_Task statement_.
Copy the items from the line containing "Task: Expand commit message ellipsis icon" to the line containing "Action: point(599,138)", keeping both of those lines, and leave out the pictures.

_Input rows_.

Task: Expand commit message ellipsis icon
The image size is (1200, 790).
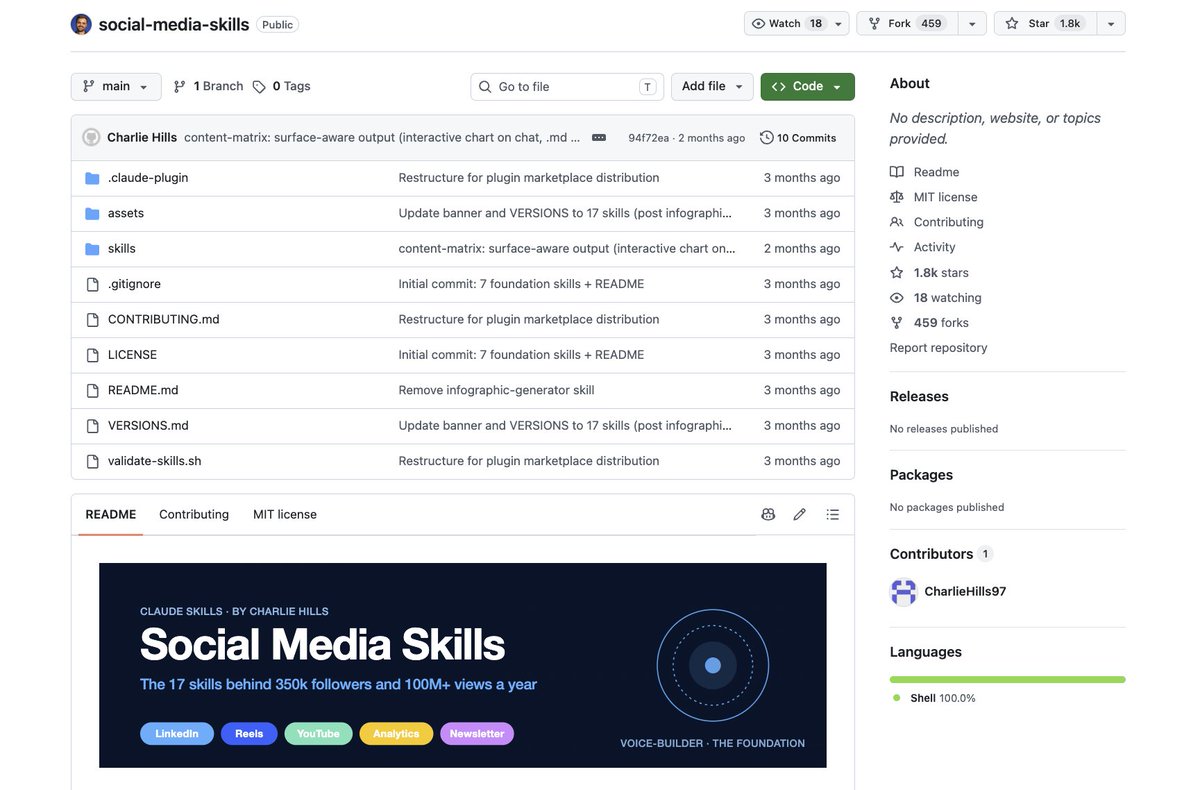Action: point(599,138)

--

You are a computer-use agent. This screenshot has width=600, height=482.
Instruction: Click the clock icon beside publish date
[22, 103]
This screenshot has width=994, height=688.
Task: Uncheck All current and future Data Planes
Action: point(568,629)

_Answer_.
Task: Expand commit message ellipsis icon
The image size is (1200, 790).
Action: point(599,138)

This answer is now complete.